Steven Sandifer grew up on the South Carolina Sea Islands, playing percussion in the hotbed of Charleston’s jazz scene. He later became smitten with the high lonesome sound of bluegrass music and, determined to find a home for his percussion skills amongst the strings, he learned to flatfoot and hambone—later transposing those Appalachian and Gullah rhythms to the snare drum. After some years of touring as a percussionist with string bands, he tired of sitting on the sidelines at the after hours and backstage jams, so he bought a 1938 Kay upright and taught himself to play. “The upright bass had been calling to me for some time,” he recalls, “and knowing that bass players were in demand, I figured learning the bass would be a great way to get more involved with the music.” With the Sandifer / Edwardson duo, he plays spoons, bones and washboard—but with a pocket and bounce more like Max Roach than anything you’d hear in a Vaudeville saloon.
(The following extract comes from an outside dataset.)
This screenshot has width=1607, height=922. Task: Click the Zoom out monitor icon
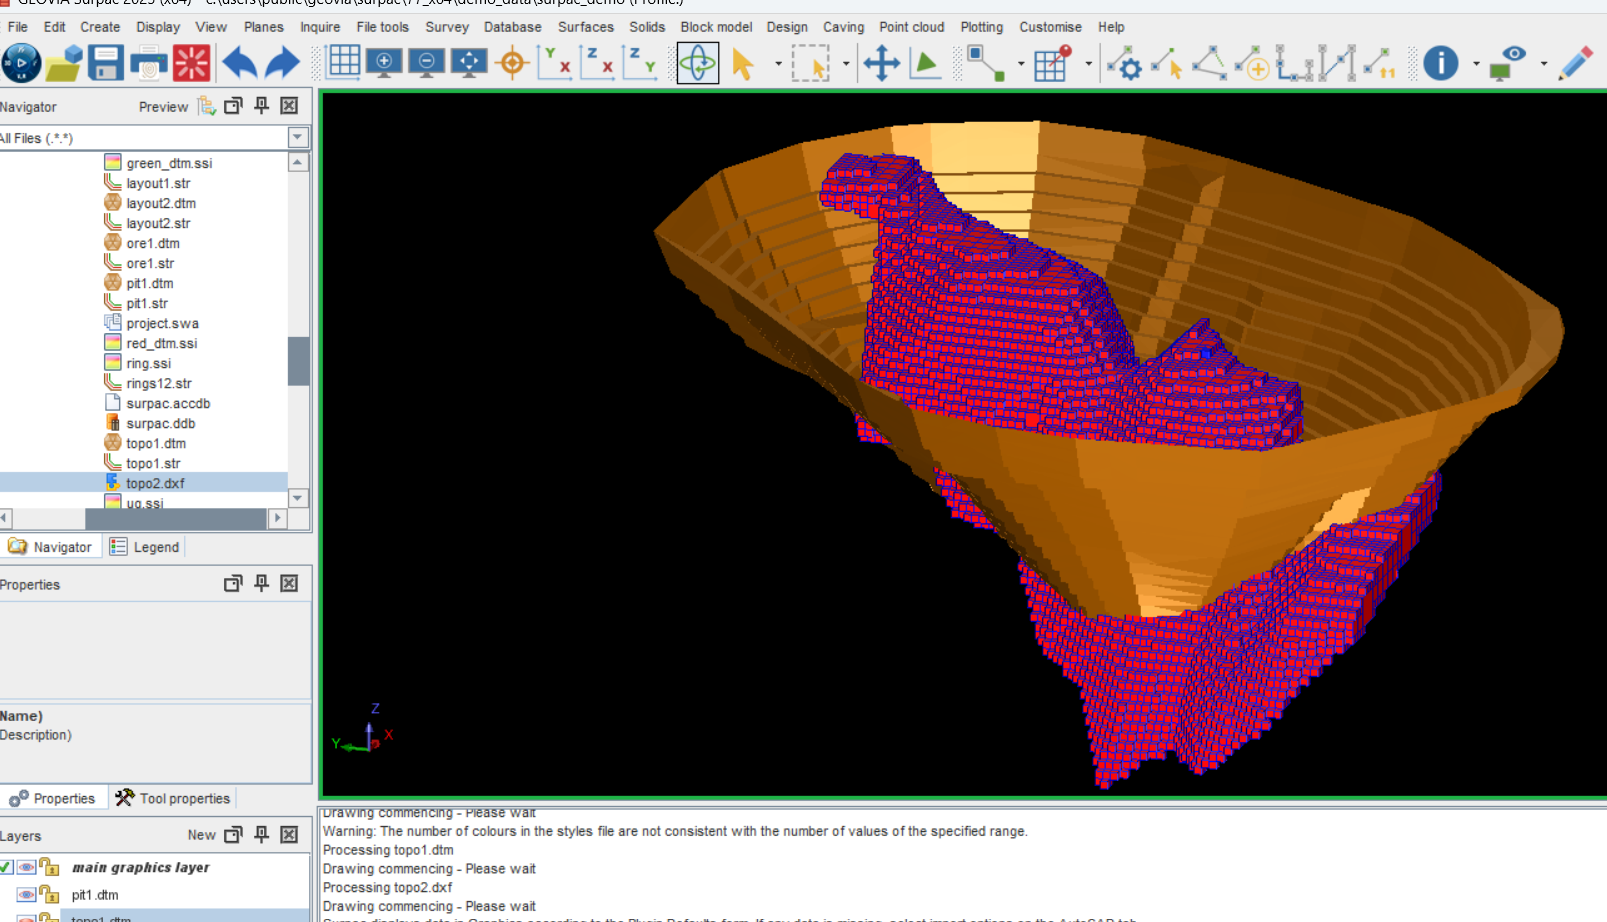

He’ll make you take the spoons seriously. Sandifer currently plays in Dangermuffin and has been a member of The Biscuit Boys, Drew Emmitt Band, and Adrienne Young and Little Sadie. He has shared the stage with bands like the Infamous Stringdusters, Yonder Mountain String Band, Leftover Salmon, and many more.

 

Brad Edwardson grew up in Wisconsin but makes his home in the sunny climes of St. Augustine, Florida. He came up playing piano and clarinet before focusing on acoustic guitar after hearing Doc Watson as a teenager. He started playing with jug bands and trad jazz outfits, hanging out with the kind of musicians who sought out old recordings with the zeal of thrift store hunters. He too began to appreciate the sound of rough-hewn, old-time records—and the obscure b-sides and underappreciated songs he’d find on them. Inspired by the storylines, travelogues and characters of these old relics, Edwardson began writing his own songs, eventually starting The Red Cedar Review, before meeting Sandifer. 

 

Sandifer / Edwardson’s forthcoming EP is full of songs that read like folktales. Gems like “Eight More Miles to Louisville,” in which a road-weary traveler realizes that everything he was searching for was always already at home; or “Louis Collins,” a mournful murder ballad written by bluesman Mississippi John Hurt; or “Big River,” Johnny Cash’s story of a man following his lover along the Mississippi, from St. Paul to New Orleans, only to find that her love belongs to the river itself. These songs are southern epics, allegories and parables—like chapters from an old farmer’s almanac, predicting our current weather and occasionally foretelling the future. 

 

Before coming together, Sandifer and Edwardson logged more than a million miles on the road, touring with nationally acclaimed artists at venues including the Newport Folk Festival, Philadelphia Folk Festival, FloydFest, RockyGrass, Suwannee SpringFest and more. In addition to concerts, the duo offers educational workshops and masterclasses. Together, they’re committed to grafting new shoots onto old stalks in hopes of filling our farm stands and grocery carts with the next crop of timeless folk songs.